AIM OF THE TASK:
When "will" occurs in a line of the material, copy that line.

RECORD EXCERPTS:
____________________

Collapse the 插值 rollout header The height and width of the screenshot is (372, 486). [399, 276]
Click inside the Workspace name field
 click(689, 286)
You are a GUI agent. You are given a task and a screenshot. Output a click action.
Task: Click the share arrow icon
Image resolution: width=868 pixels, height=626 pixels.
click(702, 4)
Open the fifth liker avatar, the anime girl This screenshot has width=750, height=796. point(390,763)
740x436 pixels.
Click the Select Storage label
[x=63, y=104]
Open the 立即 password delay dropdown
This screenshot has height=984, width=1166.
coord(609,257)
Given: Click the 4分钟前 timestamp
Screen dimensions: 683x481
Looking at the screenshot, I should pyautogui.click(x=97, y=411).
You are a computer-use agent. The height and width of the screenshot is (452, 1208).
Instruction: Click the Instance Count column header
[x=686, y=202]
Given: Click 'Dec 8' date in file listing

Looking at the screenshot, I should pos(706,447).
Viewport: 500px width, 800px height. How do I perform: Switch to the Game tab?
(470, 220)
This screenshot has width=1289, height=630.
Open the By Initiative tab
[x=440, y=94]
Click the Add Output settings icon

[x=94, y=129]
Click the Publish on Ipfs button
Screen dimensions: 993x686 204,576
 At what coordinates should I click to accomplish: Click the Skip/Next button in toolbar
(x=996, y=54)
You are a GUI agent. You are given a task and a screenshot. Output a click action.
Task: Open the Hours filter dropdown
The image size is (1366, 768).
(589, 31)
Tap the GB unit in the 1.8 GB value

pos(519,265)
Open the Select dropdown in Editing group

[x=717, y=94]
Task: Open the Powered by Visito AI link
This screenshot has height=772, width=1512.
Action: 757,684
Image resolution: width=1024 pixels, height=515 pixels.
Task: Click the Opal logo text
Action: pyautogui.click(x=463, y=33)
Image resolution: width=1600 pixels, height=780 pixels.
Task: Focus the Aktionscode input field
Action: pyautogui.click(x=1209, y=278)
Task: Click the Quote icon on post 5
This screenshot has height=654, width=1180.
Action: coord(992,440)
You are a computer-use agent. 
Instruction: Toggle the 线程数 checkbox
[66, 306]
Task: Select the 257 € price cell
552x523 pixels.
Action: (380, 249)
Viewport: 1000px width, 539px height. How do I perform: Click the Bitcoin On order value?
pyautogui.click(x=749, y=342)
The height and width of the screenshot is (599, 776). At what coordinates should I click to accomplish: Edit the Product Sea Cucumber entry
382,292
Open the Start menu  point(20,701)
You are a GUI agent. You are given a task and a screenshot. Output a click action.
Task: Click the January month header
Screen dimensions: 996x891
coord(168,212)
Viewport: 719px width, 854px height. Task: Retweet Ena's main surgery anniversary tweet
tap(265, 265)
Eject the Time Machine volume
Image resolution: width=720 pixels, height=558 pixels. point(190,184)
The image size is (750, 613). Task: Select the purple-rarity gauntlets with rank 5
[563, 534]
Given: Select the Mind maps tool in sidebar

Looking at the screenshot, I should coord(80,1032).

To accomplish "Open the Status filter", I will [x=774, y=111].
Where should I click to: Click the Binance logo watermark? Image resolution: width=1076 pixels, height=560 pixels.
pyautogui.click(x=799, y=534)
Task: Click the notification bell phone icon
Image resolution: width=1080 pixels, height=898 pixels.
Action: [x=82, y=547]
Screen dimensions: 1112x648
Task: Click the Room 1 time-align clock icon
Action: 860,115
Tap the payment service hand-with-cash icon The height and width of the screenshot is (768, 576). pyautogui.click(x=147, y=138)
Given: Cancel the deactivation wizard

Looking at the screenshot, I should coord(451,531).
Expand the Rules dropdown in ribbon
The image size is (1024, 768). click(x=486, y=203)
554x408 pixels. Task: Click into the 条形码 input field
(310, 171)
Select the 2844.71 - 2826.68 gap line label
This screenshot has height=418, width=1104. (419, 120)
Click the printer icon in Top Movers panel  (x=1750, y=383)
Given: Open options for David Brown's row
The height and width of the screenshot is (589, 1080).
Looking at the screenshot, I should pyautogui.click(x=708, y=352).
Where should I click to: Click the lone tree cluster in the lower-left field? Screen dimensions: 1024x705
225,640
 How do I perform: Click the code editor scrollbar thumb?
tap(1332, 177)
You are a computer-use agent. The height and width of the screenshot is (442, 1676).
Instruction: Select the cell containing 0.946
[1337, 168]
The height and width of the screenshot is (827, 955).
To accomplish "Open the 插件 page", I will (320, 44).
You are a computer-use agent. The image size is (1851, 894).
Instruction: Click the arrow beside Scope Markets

____________________

SOLUTION FOR THIS EXERCISE:
To accomplish "Open the Status filter", I will [x=774, y=111].
To accomplish "Open the 插件 page", I will (320, 44).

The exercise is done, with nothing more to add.